Prompted by communications issues that arose following devastating storms in the Caribbean last year, the British government is equipping its overseas territories that face threats from disasters, such as hurricanes, with emergency satellite communications, said Matthew Forbes, head of the Governor’s Office in Cayman.
The Cayman system was tested on the roof of the Government Administration Building in George Town on Thursday, Sept. 6.
Mr. Forbes told the Cayman Compass that after the havoc wrought by two successive hurricanes, Irma and Maria, in the British Virgin Islands last year, “we decided we needed better satellite communications to be able to basically talk to the outside world if all communications get knocked out.”
Mr. Forbes and Danielle Coleman, director of Hazard Management Cayman Islands, were both deployed to the British Virgin Islands following last year’s hurricanes, and witnessed firsthand the challenges faced in the aftermath, including lengthy telephone and internet outages and a complete loss of communications with outlying islands.
Cayman now has a range of communication systems, including a large static unit, which was erected for Thursday’s test run on the roof of the Government Administration Building – home to both the Governor’s Office and the National Emergency Operations Centre. “What that does is enable us to run a communications center from within the Government Administration Building … and maintain contact with London and other countries and regions, or ships,” Mr. Forbes said.
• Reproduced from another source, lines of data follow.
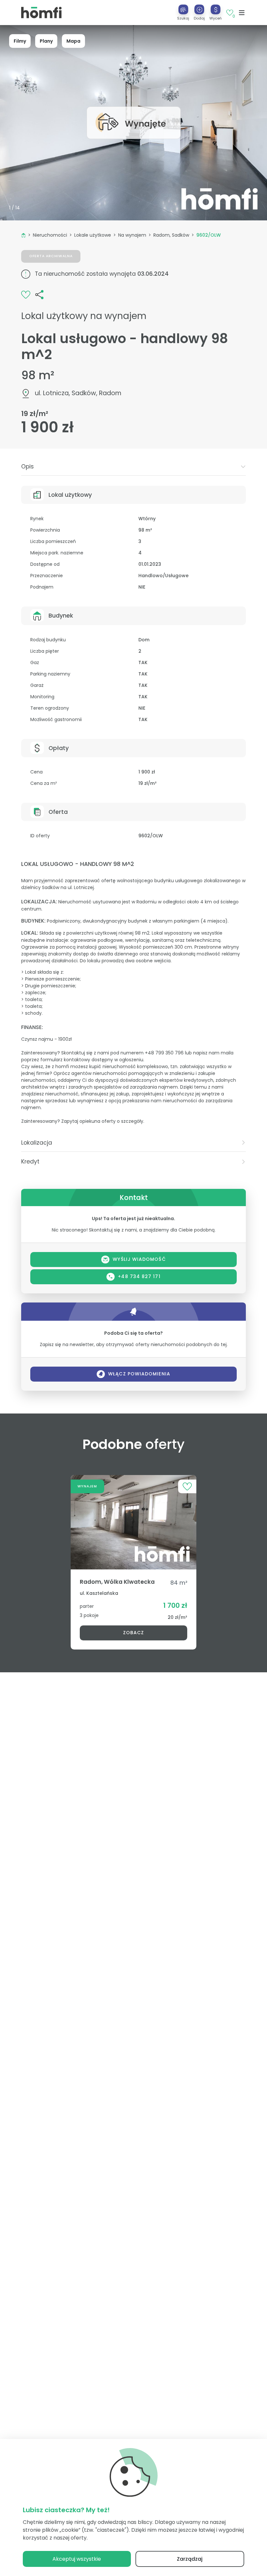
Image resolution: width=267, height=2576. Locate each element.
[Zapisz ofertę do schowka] (25, 294)
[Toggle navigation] (242, 12)
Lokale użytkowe (92, 235)
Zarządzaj (190, 2559)
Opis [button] (27, 466)
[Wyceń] (215, 9)
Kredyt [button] (30, 1161)
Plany (46, 41)
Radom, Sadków (171, 235)
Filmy (20, 41)
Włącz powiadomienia (139, 1374)
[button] (199, 12)
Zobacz (133, 1632)
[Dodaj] (199, 9)
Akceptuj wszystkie (76, 2559)
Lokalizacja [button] (36, 1143)
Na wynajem (132, 235)
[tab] (133, 467)
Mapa (73, 41)
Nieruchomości (50, 235)
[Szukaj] (183, 9)
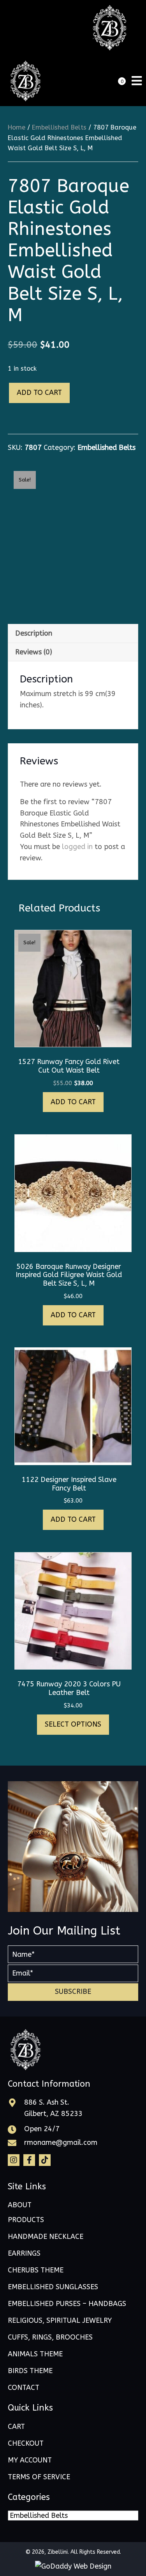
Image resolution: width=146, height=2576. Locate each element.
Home (16, 127)
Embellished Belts (59, 127)
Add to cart (39, 392)
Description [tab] (33, 633)
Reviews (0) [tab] (33, 652)
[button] (73, 1992)
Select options (73, 1724)
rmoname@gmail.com (60, 2142)
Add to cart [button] (73, 1102)
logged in (77, 846)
“This helps to ensure that agencies in the U.K. and the region are able to coordinate with government teams on the ground and provide essential relief effectively,” he added.
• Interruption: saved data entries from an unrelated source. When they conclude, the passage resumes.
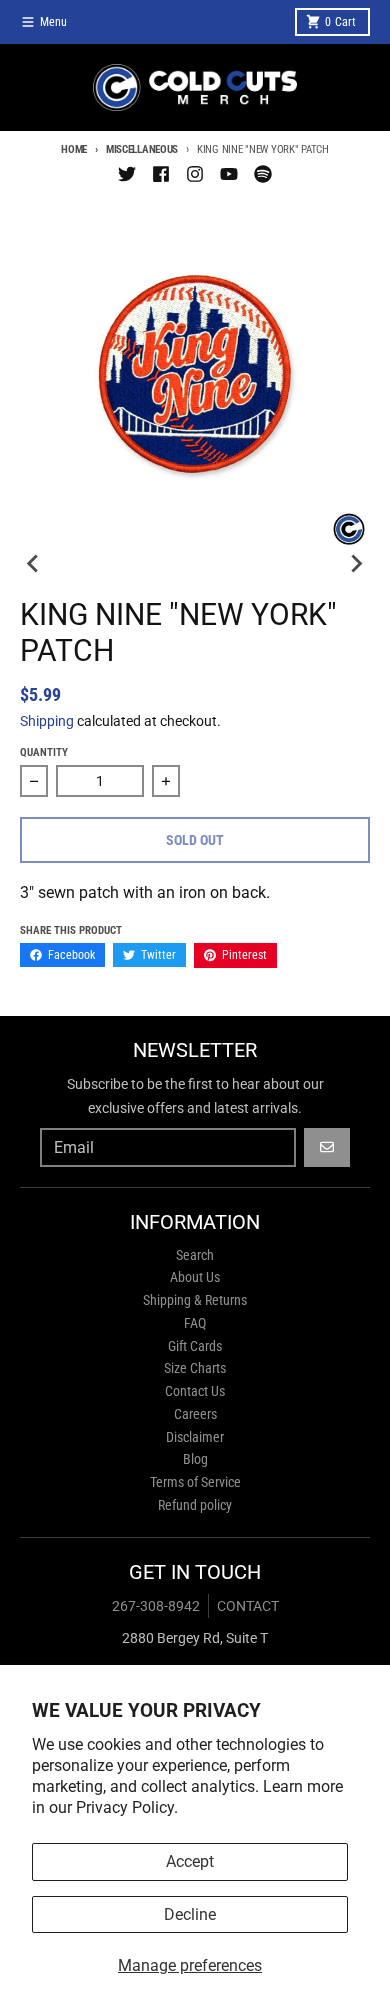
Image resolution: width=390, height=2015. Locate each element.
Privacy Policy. (127, 1807)
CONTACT (248, 1606)
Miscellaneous (142, 149)
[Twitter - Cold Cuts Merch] (127, 174)
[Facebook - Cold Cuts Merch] (161, 174)
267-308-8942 (156, 1606)
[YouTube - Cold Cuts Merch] (229, 174)
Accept (190, 1861)
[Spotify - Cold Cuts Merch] (263, 174)
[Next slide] (356, 563)
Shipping (47, 721)
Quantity (44, 752)
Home (74, 149)
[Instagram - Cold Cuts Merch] (195, 174)
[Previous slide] (34, 563)
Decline (190, 1914)
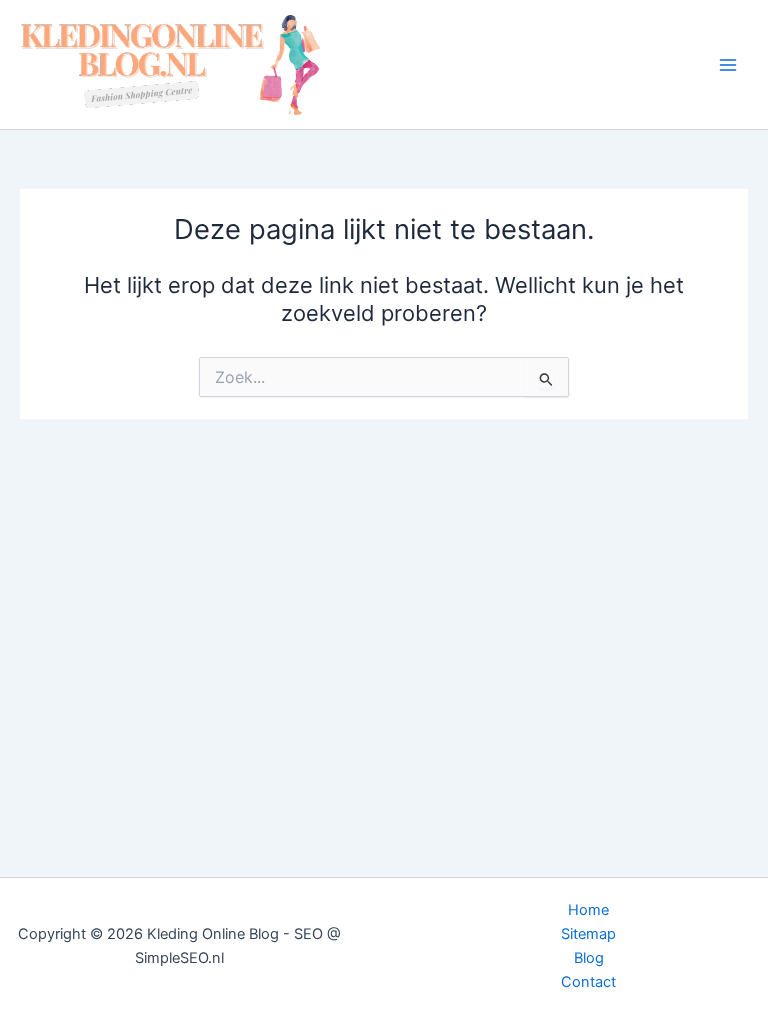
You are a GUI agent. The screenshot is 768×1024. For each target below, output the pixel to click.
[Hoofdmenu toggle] (728, 64)
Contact (588, 982)
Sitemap (588, 934)
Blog (589, 958)
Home (588, 910)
The new communications equipment also includes a portable static satellite system “which we can take out into [the] middle of [a] field somewhere and create a WiFi bubble and phone system,” Mr. Forbes said. Those mobile units can be taken anywhere around Grand Cayman or the Sister Islands, if necessary.
The new communications system also includes handheld satellite telephones, which can be used anywhere.
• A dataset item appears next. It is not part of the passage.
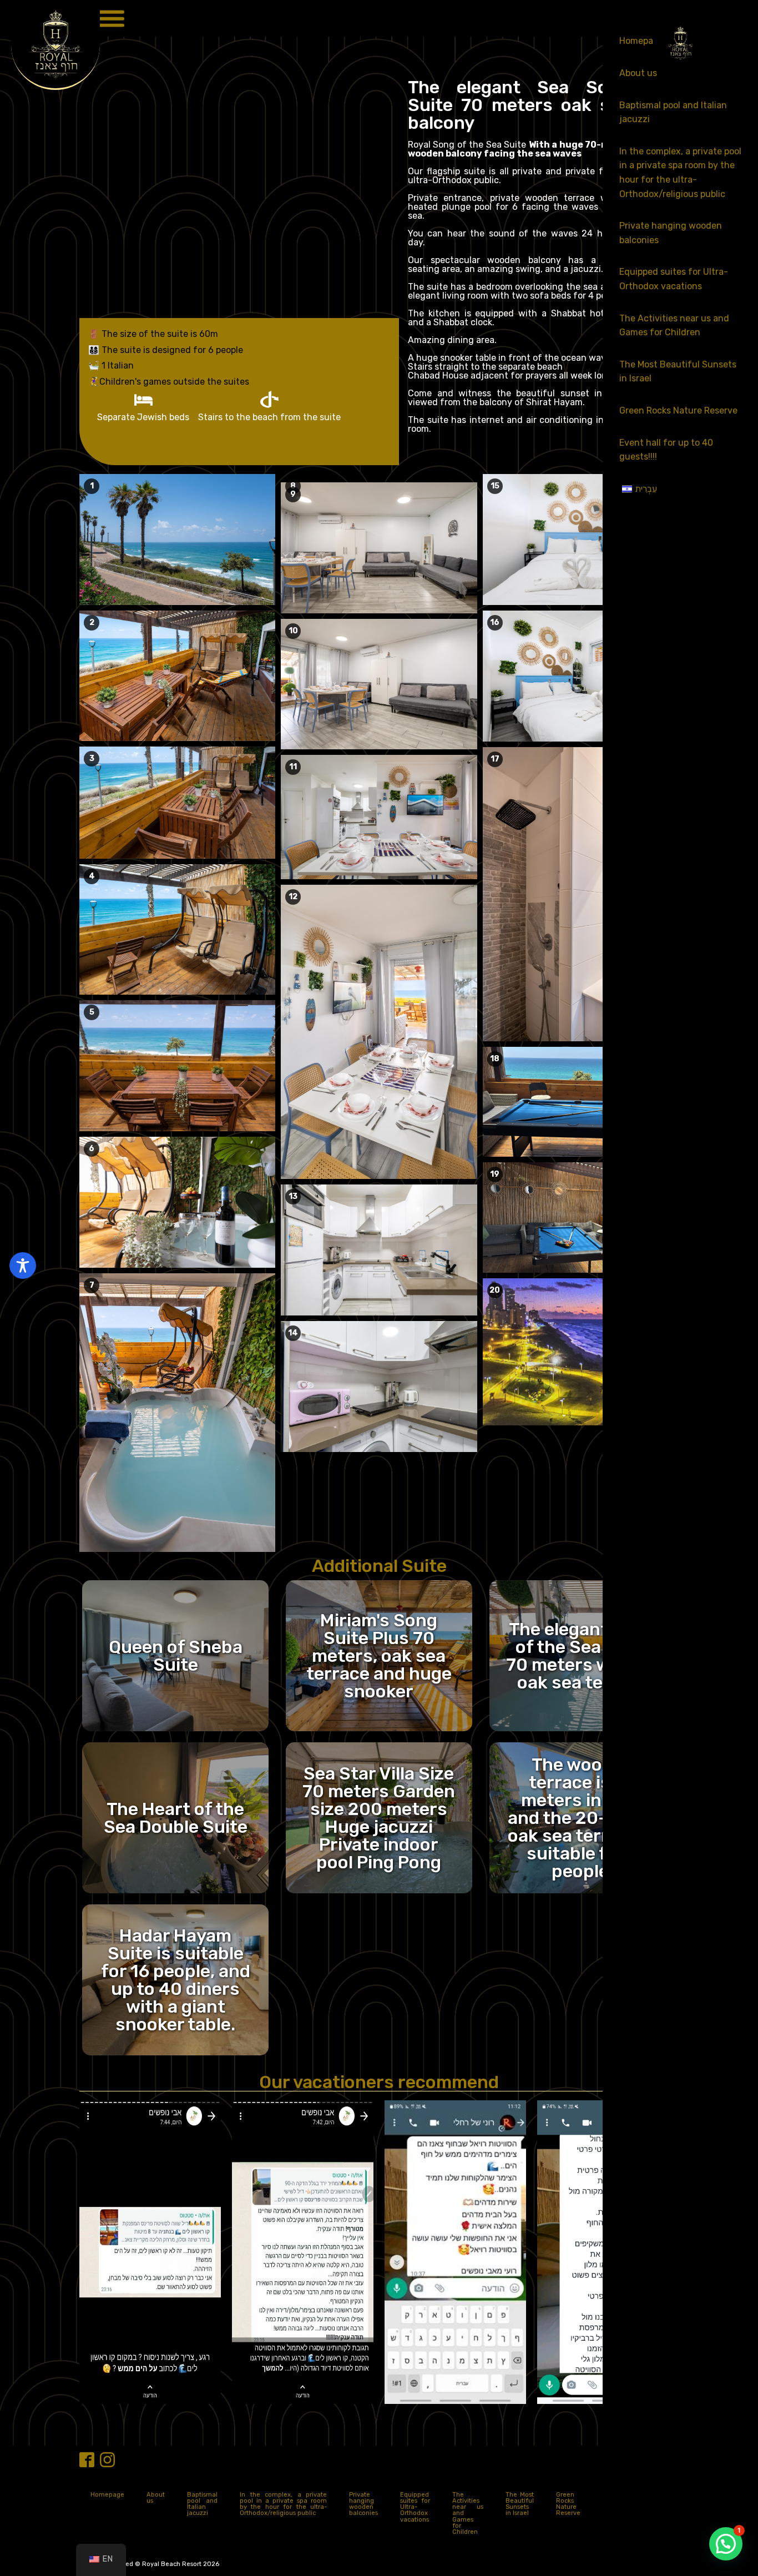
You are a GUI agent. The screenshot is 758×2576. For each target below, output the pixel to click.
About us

“This provides quite a step change in the communications reliability of the islands,” Mr. Forbes said of the new equipment, which the U.K. Foreign and Commonwealth Office funded and supplied.
Mr. Forbes said the testing of equipment and regular training for personnel is vital to ensure that key staff members are familiar with the operation of the communications system.
He said the tests had been successful and the system was ready to be used immediately in the event of a disaster locally.